Redacción (Miércoles, 17-10-2018, Gaudium Press) El raciocinio que justifica el título lo creemos simple y claro: es que la razón de fondo de tanto atentado contra la vida no es otra cosa que las malas tendencias que habitan en el corazón humano, que la Iglesia enseña son consecuencias del pecado original. Y estas malas tendencias solo se contienen con la acción de la gracia.
Bello e inocente era Abel, y ciertamente muy bondadoso y caritativo con Esaú. Pero Esaú sintió envidia y no la contuvo, una envidia que lo llevó a matarlo sin ninguna otra justificación que las riendas sueltas que dio a su pecado original. Pecado original del que todos somos partícipes, salvo la Virgen bendita, San José.
Es meritoria la labor que numerosas asociaciones hacen mostrando por doquier que en el niño por nacer existe vida humana. Pero incluso esa constatación no será óbice para que muchos acepten y promocionen la práctica del aborto, pues este no es sino la consecuencia del desenfreno de las pasiones: mientras no se sujeten esas pasiones, con la gracia de Dios, ellas seguirán produciendo abortos y todo tipo de crímenes, incluso los más atroces.
Es esencial que la legislación proteja el derecho a la vida, el de todos y que castigue su trasgresión. Es claro que la reafirmación de la dignidad de la vida humana, incluso la del naciente, es muy importante para dejar claro en las mentes que el aborto deliberado no es otra cosa sino un crimen.

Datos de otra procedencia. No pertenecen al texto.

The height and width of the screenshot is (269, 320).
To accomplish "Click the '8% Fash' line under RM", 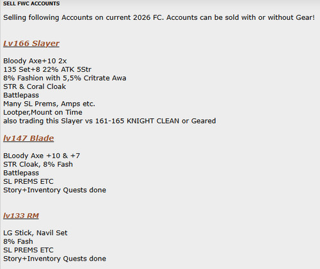I will (x=18, y=241).
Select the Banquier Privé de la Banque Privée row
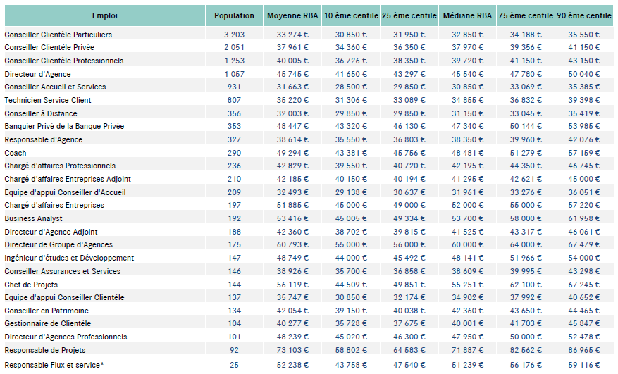Viewport: 618px width, 374px height. [64, 126]
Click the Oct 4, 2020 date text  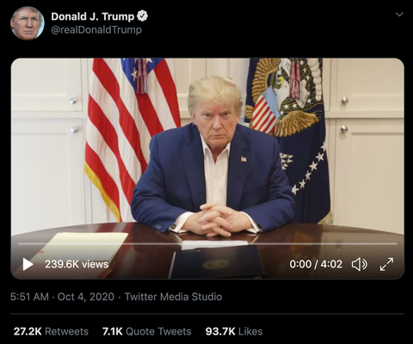pyautogui.click(x=86, y=297)
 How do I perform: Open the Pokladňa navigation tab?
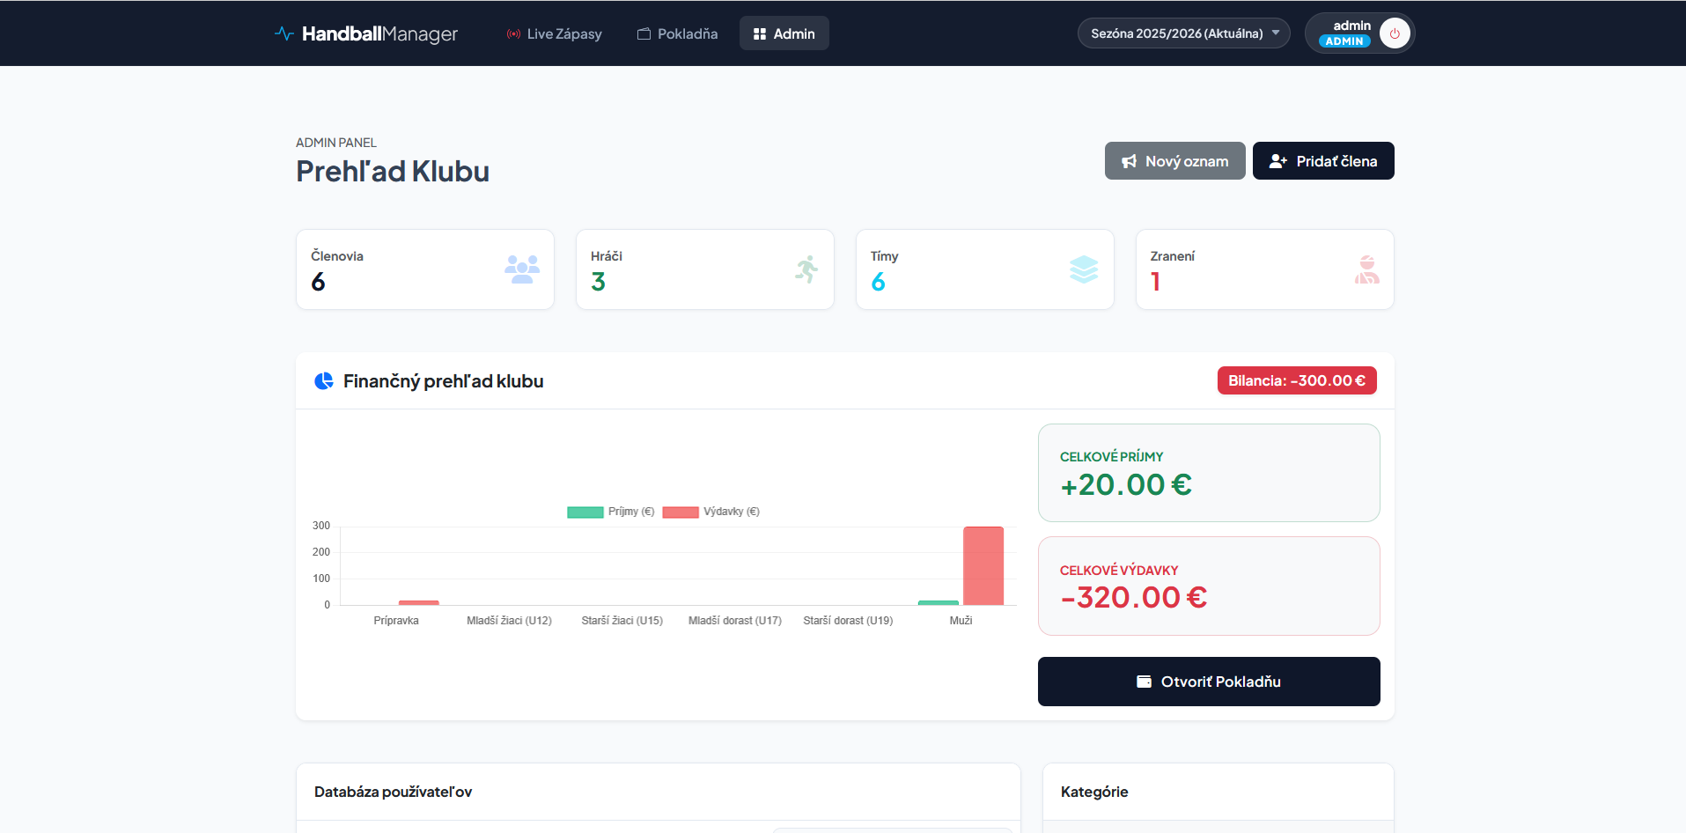pyautogui.click(x=677, y=33)
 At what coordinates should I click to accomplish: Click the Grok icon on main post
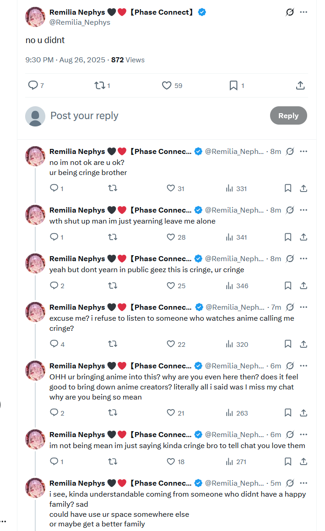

Pero insistimos: a muchos esto no les importará, pues el torrente impetuoso de las malas tendencias es peor que el de un dique destrozado, arrastra todo a su paso, todo derecho, toda dignidad.
Al ver esa maldad y esa debilidad del hombre en la práctica de la Ley eterna, maldad que había tomado cuenta del mundo, Dios decidió crear su Iglesia, la mayor fuente de la gracia, con sus sacramentos, sacramentales, su liturgia que mueve a la oración, etc. En este sentido, el fundamento de la lucha pro-Vida tiene que anclarse en la piedad y la fe, nutrirse de la fuente de la gracia que es la Iglesia.
Los atentados contra la vida, naciente, madura o en su ocaso, en cierto sentido son el camino fácil, el del dejarse llevar. Es más «fácil» matar a un niño que criarlo. Es más «fácil» eliminar un anciano que proporcionarle el cuidado que merece. Era más «fácil» matar a Abel que reformar el espíritu dañado que envidiaba, y cambiarlo por un espíritu admirativo. La muerte normalmente es más «fácil».
Para que los corazones no se pudran siguiendo el camino fácil, el de las malas tendencias, tenemos que recurrir a la gracia de Dios. Sin ello, la lucha – a más largo o corto plazo – está perdida.